A Procuradoria-Geral da República (PGR) solicitou nesta segunda-feira (11) ao Supremo Tribunal Federal (STF) a condenação do ex-deputado federal Eduardo Bolsonaro (PL-SP) pelo crime de coação no curso do processo. O pedido foi formalizado nas alegações finais enviadas à Corte pelo procurador-geral da República, Paulo Gonet.

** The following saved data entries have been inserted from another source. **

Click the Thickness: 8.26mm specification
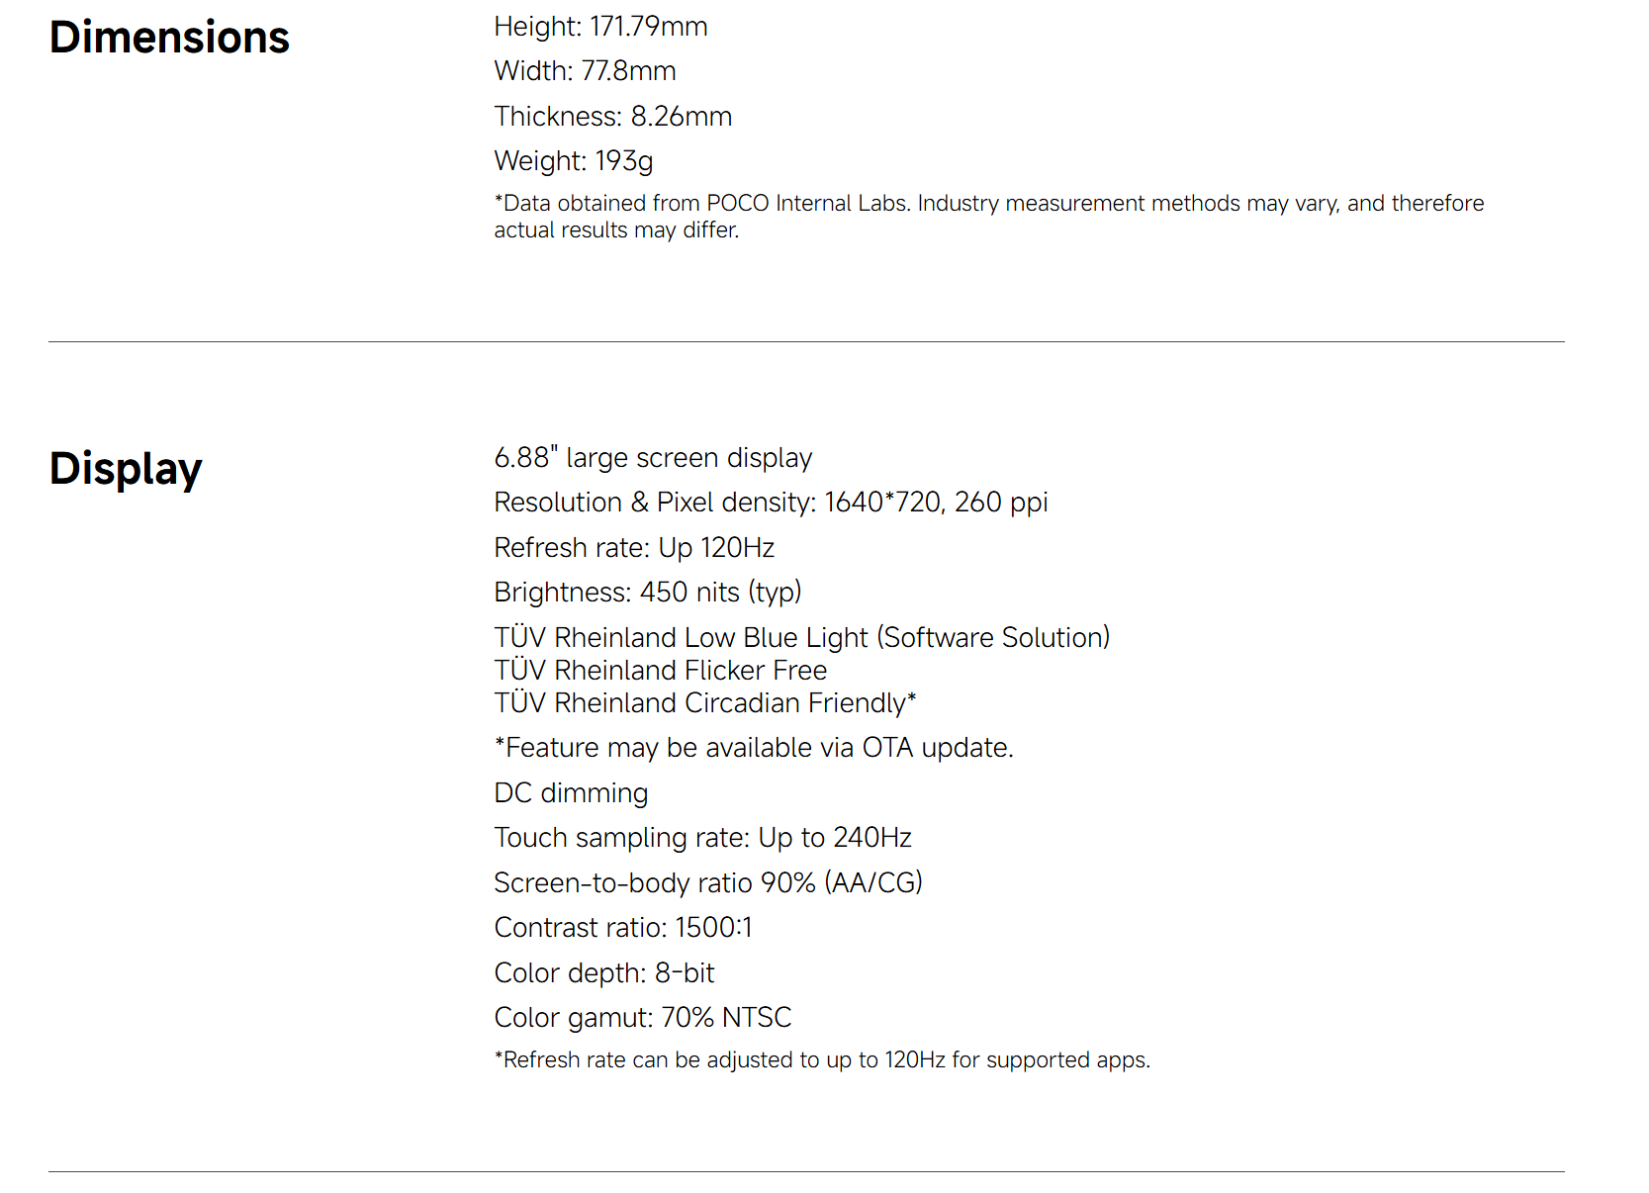The width and height of the screenshot is (1649, 1193). pos(612,117)
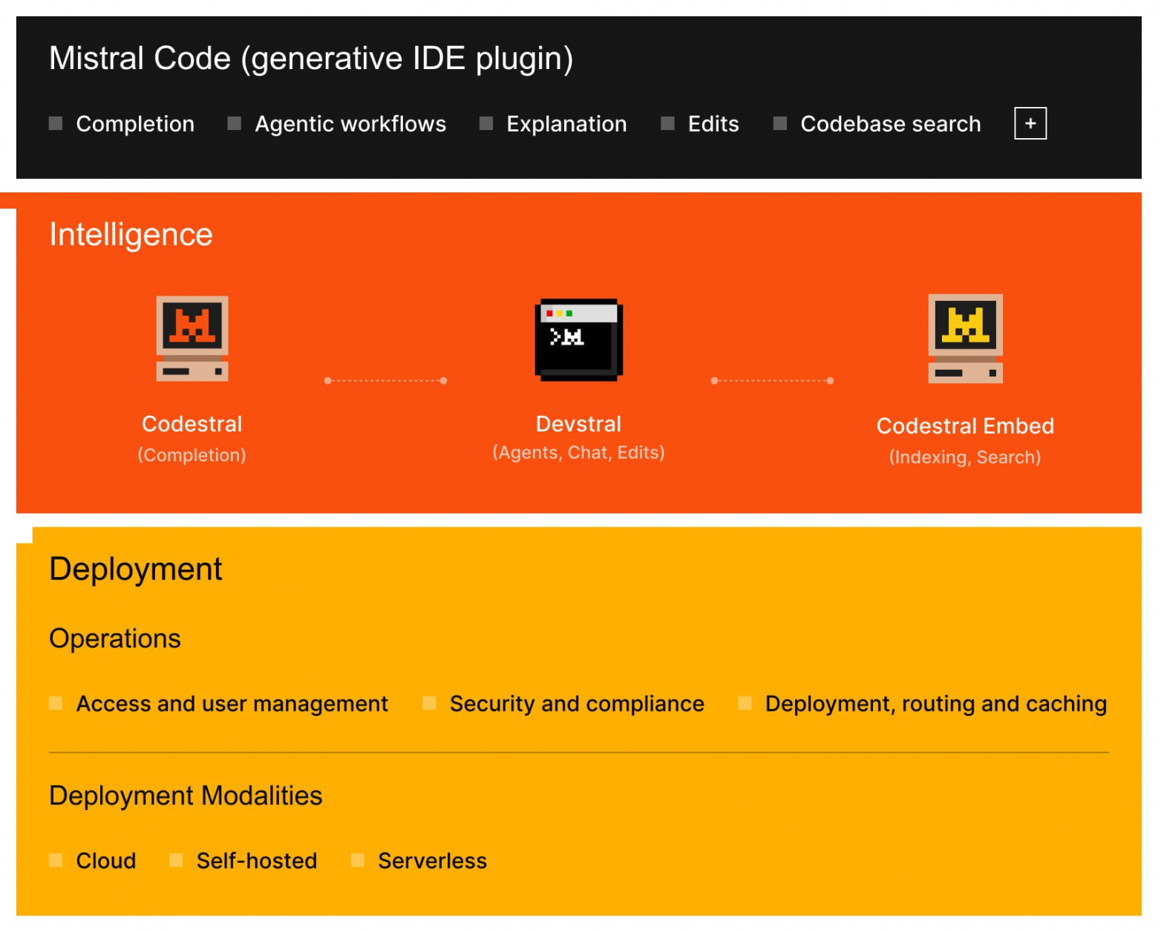Image resolution: width=1158 pixels, height=932 pixels.
Task: Open the Devstral model name label
Action: point(578,424)
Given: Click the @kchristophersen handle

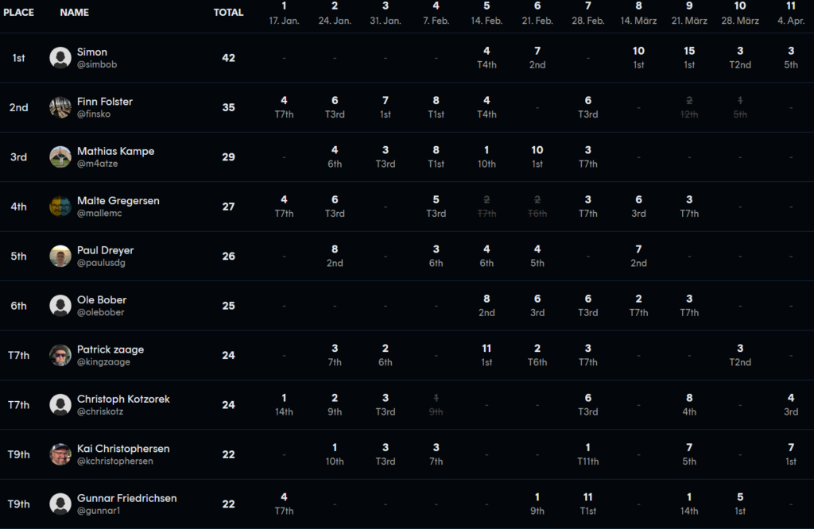Looking at the screenshot, I should (x=115, y=461).
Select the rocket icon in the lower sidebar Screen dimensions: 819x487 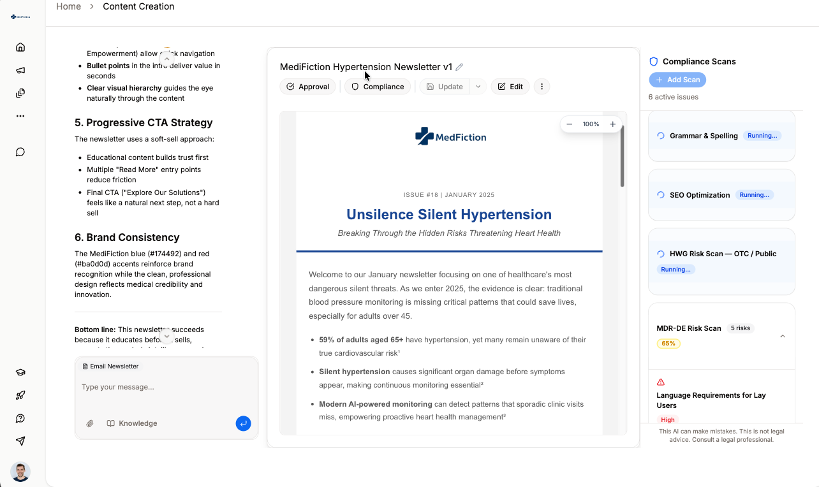(20, 395)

A ação da PGR está inserida no contexto de um inquérito no qual o STF, em novembro do ano passado, aceitou denúncia contra o ex-parlamentar. Este inquérito investigou sua atuação junto ao governo dos Estados Unidos, visando promover um aumento de tarifas sobre exportações brasileiras e a suspensão de vistos de ministros do governo federal e da própria Corte. Anteriormente, a ministra Cármen Lúcia já havia votado pela condenação de Eduardo Bolsonaro por difamação, e ele não compareceu a um interrogatório no Supremo.

Nas alegações, Paulo Gonet afirmou que Eduardo Bolsonaro exibiu condutas criminosas ao realizar postagens em redes sociais e conceder entrevistas à imprensa. O objetivo, segundo o procurador, seria ameaçar a imposição de sanções estrangeiras contra ministros do STF e o Brasil, buscando "livrar" Jair Bolsonaro de uma eventual condenação no processo da trama golpista. "Comprovou-se que o réu deliberadamente se utilizou de graves ameaças contra as autoridades responsáveis pelo julgamento da AP 2.668, algumas concretizadas, a fim de favorecer o interesse de seu pai, livrando-o de qualquer responsabilização criminal", destacou Gonet.

A acusação da Procuradoria-Geral da República ressaltou que as ameaças do ex-deputado foram concretizadas e geraram prejuízos ao Brasil. Gonet complementou que "a estratégia criminosa culminou em prejuízos concretos a diversos setores produtivos onerados pelas sobretarifas norte-americanas, alcançando, em última instância, trabalhadores vinculados a essas cadeias econômicas, completamente alheios aos processos penais atacados".

Eduardo Bolsonaro está nos Estados Unidos desde o ano passado, tendo perdido seu mandato parlamentar por faltas às sessões da Câmara dos Deputados. Durante a tramitação do processo, ele não constituiu advogado e foi defendido pela Defensoria Pública da União (DPU), que alegou que as declarações do ex-deputado estariam protegidas pela imunidade parlamentar.